3. The delivery system complex of claim 1, wherein said bioactive compound is a platinum coordination complex.

4. The delivery system complex of claim 1, wherein said bioactive compound is selected from the group consisting of a cis-diaminedihaloplatinum(II) compound, a cis-diaminedichloroplatinum(II) compound, a cis-diaminedibromoplatinum(II) compound, and cis-diaminediiodoplatinum(II).

5-7. (canceled)

8. The delivery system complex of claim 1, wherein said liposome comprises a lipid bilayer having an inner leaflet and an outer leaflet, and wherein said outer leaflet comprises one or both of a cationic lipid and a lipid-poly(ethylene glycol) (lipid-PEG) conjugate.

9. The delivery system complex of claim 8, wherein said bioactive compound is ionically bound to said inner leaflet.

10. The delivery system complex of claim 8, wherein said lipid-PEG conjugate comprises PEG in an amount between about 5 mol % to about 50 mol % of total surface lipid.

11. The delivery system complex of claim 1, wherein said bioactive compound is a chemotherapeutic drug.

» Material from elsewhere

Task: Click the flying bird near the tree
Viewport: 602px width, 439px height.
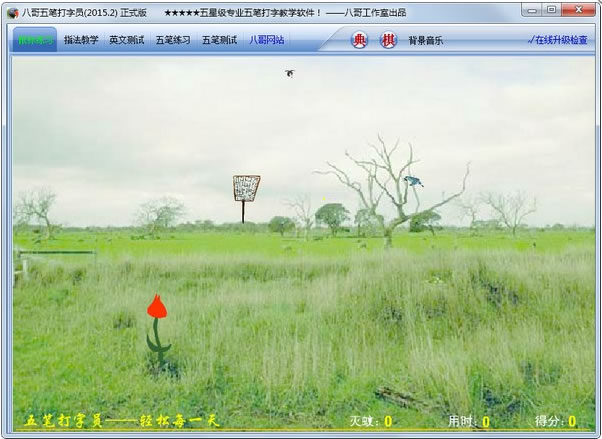Action: [x=413, y=182]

12. The delivery system complex of claim 11, wherein said bioactive compound has a phosphate group.

13-16. (canceled)

17. The delivery system complex of claim 1, wherein said bioactive compound is present in an amount of between 20% wt. and 70% wt of said liposome.

18-20. (canceled)

21. The delivery system complex of claim 1, wherein said delivery system complex has a diameter of less than about 100 nm.

22-26. (canceled)

27. The delivery system complex of claim 8, wherein:

said inner leaflet comprises DOPA and

said outer leaflet comprises cholesterol, DOTAP and a lipid-poly(ethylene glycol) (lipid-PEG) conjugate.

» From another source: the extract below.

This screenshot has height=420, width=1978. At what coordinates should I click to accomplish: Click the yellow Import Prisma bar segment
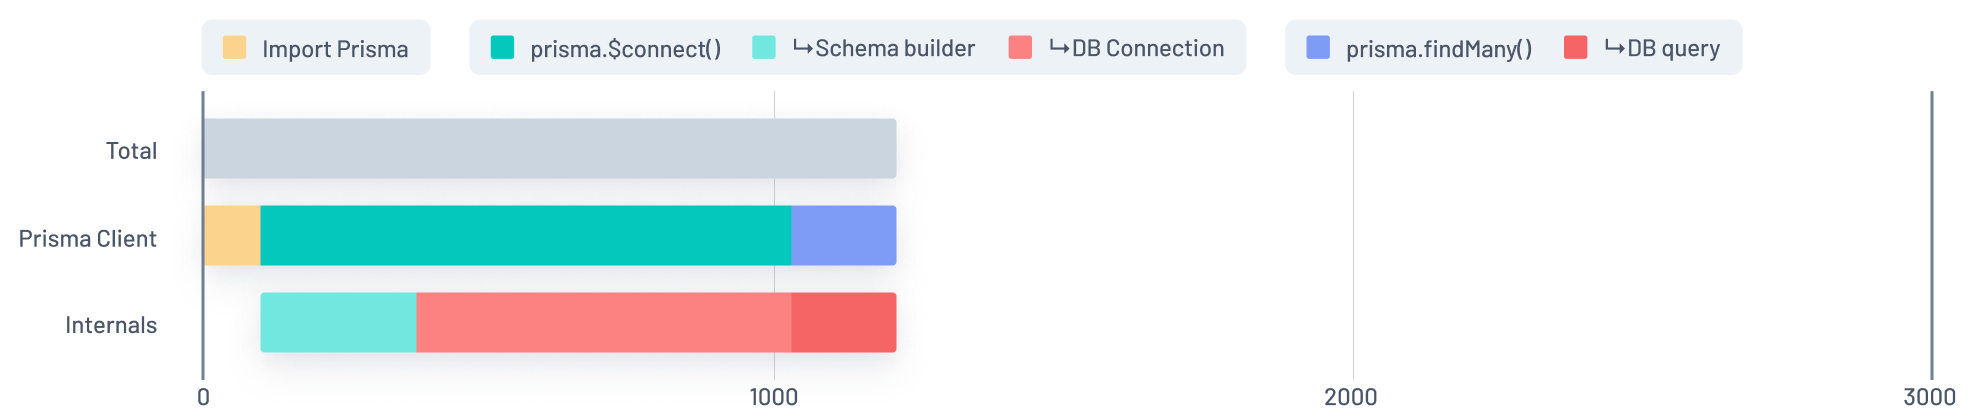pyautogui.click(x=232, y=235)
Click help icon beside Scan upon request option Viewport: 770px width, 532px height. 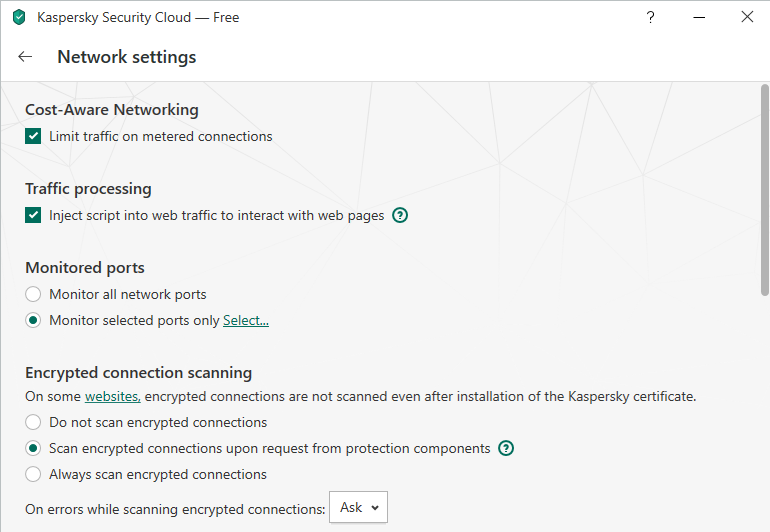(x=506, y=448)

28. A method of preparing a bioactive compound nano-precipitate encapsulated by a liposome, comprising:

a. contacting a first reverse emulsion comprising a bioactive compound or a precursor thereof with a second reverse emulsion comprising a reagent that is capable of forming a species that can combine with said compound or precursor to form a nano-precipitated bioactive compound, wherein at least one of said first and second reverse emulsion further comprises a neutral or anionic lipid and;

b. allowing said nano-precipitate to form, wherein said nano-precipitate has at least a portion of its surface coated with said neutral or anionic lipid; and

c. contacting said nano-precipitate from (b) with one or more lipids to prepare a bioactive compound nano-precipitate encapsulated by a liposome.

29-31. (canceled)

32. The method of claim 28, further comprising a washing step after (b) and before (c).

33. A method of treating a cancer comprising administering the delivery system complex of claim 1 to a subject.

34. (canceled)

35. The method of claim 33, wherein said cancer is melanoma.

36. (canceled)

37. The delivery system complex of claim 1, wherein said salt is a bioactive compound complexed with a mono, di or trivalent cation.

38. (canceled)

39. The delivery system complex of claim 37, wherein said bioactive compound is selected from the group consisting of tenofovir, adefovir, acyclovir monophosphate, L-thymidine monophosphate, etoposide monophosphate, gemcitabine monophosphate, alendronate and pamidronate.

40. The delivery system complex of claim 1, wherein said salt is a bioactive compound complexed with a mono, di or trivalent anion.

41-43. (canceled)

44. The delivery system complex of claim 26 8, wherein said salt is a bioactive compound complexed with In⁺³.

45. The delivery system complex of claim 39, wherein the bioactive compound is etoposide monophosphate.